Jesus's little brother, James, lays it on pretty thick in this week's second reading. As the de facto leader of the early Christian community, James makes some of the sharpest critiques of wealth and possesses the most sardonic of tongues.
After critiquing the accumulated wealth of the rich -- the corroded gold and silver that will "devour [their] flesh like fire" -- he delivers one of the most stunning and biting pieces of sarcasm that you're likely to encounter in the gospels: "You have stored up treasure for the last days." The verse divisions in Scripture blunt the impact of this line, placing it (I believe incorrectly) with the previous sentences. But I hear an accusation -- a charge against the rich. It should be included in the next verse, which would make the section read:
You have stored up treasure for the last days: Behold, the wages you withheld from the workers who harvested your fields are crying aloud, and the cries of the harvesters have reached the ears of the Lord of hosts.
In other words, James is telling his listeners that in anticipation of the Last Days -- that imminent apocalyptic event in which God will reverse the fortunes of the rich and the poor -- the poor have been preparing (as per Jesus's command) with repentance and prayer, while the rich have been "preparing" with continued injustice, oppression and robbery! James is not only complaining about the rich, but condemning them in advance. These saps--the idle, rapacious wealthy--have no idea what is just around the corner for them. But they are about to!
Compared to Jesus, who did plenty of own, albeit lower-key, blasting of the rich (Luke 6:24), James comes across like a wild-eyed and merciless zealot. Not the kind of guy you'd want to bump into in a dark portico of the Temple. He sounds like the kind of person who suffered personal poverty and is salivating at the chance to avenge himself for all the misery he endured. Says a lot about the perilous living conditions of a certain household in Nazareth. It's better for us that it was his older brother who saw himself as the Messiah. That way, we get apocalyptic warnings, but leavened with messages about mercy, non-violence, forgiveness and service. James's take-no-prisoners approach and sense of victimization would have been harder to spin into a religion of love.

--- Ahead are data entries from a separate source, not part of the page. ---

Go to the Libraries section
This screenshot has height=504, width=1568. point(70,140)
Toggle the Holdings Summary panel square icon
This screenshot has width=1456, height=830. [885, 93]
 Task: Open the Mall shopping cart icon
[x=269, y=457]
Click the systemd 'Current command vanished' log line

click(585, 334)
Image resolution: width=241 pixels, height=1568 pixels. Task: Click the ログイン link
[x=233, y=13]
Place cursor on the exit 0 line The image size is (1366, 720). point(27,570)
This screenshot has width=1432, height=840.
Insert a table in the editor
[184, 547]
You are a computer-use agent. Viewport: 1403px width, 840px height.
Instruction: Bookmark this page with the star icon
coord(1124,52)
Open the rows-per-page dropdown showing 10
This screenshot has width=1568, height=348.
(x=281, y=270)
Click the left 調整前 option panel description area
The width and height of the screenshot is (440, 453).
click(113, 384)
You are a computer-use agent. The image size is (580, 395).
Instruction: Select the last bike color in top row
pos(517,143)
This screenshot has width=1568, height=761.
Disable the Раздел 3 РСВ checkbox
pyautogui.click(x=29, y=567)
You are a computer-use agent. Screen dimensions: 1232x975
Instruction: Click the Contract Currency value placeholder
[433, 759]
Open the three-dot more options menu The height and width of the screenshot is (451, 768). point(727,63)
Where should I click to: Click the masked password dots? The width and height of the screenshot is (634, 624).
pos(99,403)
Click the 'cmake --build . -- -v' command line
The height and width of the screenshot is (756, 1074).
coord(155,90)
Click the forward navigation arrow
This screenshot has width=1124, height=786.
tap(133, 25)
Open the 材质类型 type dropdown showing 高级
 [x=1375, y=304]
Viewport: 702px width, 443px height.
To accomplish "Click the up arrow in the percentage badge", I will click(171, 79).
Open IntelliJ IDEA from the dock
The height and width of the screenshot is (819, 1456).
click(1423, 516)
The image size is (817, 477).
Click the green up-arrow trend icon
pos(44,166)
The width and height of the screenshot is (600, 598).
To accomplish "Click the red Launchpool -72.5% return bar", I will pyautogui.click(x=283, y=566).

Yet for all that, James is worth listening to, especially in light of Pope Francis's visit to the US this week. Francis's message was essentially that of James -- just cranked down from 11 to 4. By critiquing unfettered capitalism, threats of deportation toward undocumented immigrants and indifference to climate change (with their concommitant and disproportionate impact on the poor) Francis echoed today's reading. It's not a bad thing that well-off American Christians have to squirm in their seats from time to time. The Church they profess to serve was rooted in poverty -- the poverty chosen for its spiritual benefits as well as the inevitable poverty imposed by oppressive social systems. Over the centuries, the finest exemplars of the Church's core values -- Francis of Assisi, Dorothy Day, Martin Luther King, Archbishop Oscar Romero -- embraced poverty and loved the poor. Theirs was the Christian impulse that built hospitals, orphanages and schools -- not TV stations and garish, multi-million-dollar "parsonages." For us to recall the impulse to reach out to the downtrodden would be an antidote to the thinking of those who despise the undocumented, turn their backs on refugees and harass those on government aid. "Christians" like that could stand a little dose of unfiltered James.
I rejoice that voices like James's are preserved in our biblical canon. They urge us to constantly reexamine our own assumptions about wealth and our own levels of giving and service. And I rejoice that the Church has the courage to include James in its three-year cycle of readings. Too many Christian churches feel free to omit critiques of the rich, giving the discredited impression that Jesus wants us to be wealthy and to crap on the poor. That strain of modern "Americanism" is neither peculiar to our nation nor to our time. But it deserves to be challenged at every opportunity.